*What you will do:* Copy word for word the lines in the records below, starting at the line with "Click the NSIS installer logo in the header" and ending at the line with "At what coordinates". Skip the pictures.

*Records provided:*
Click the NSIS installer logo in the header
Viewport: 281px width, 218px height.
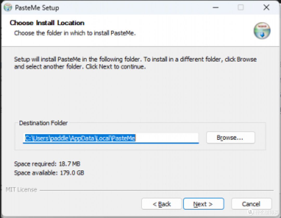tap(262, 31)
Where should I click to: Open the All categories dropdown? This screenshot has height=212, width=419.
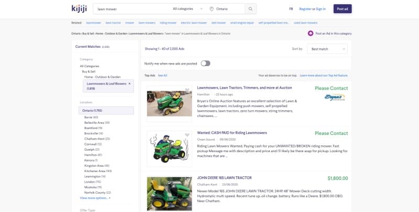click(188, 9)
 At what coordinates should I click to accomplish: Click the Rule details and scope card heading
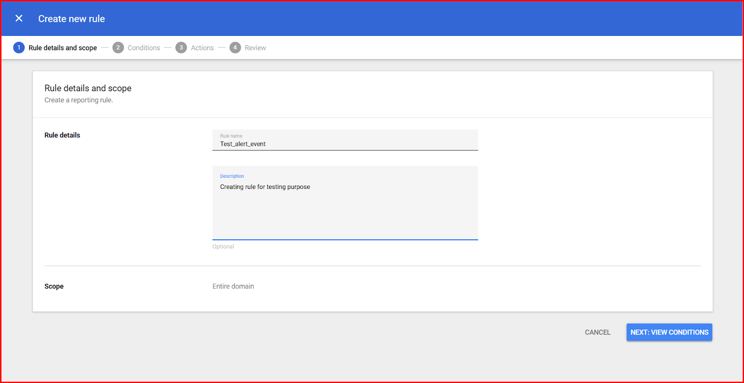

* * *

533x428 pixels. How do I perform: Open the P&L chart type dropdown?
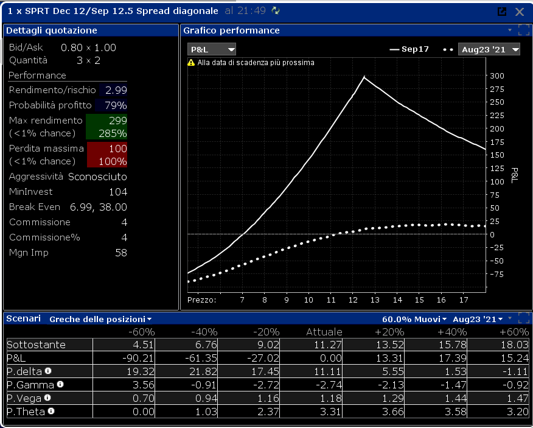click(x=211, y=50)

*Solution:*
Click the NSIS installer logo in the header
Viewport: 281px width, 218px height.
tap(262, 31)
Where should I click to: Open the All categories dropdown? This screenshot has height=212, width=419.
click(188, 9)
 At what coordinates should I click to accomplish: Click the Rule details and scope card heading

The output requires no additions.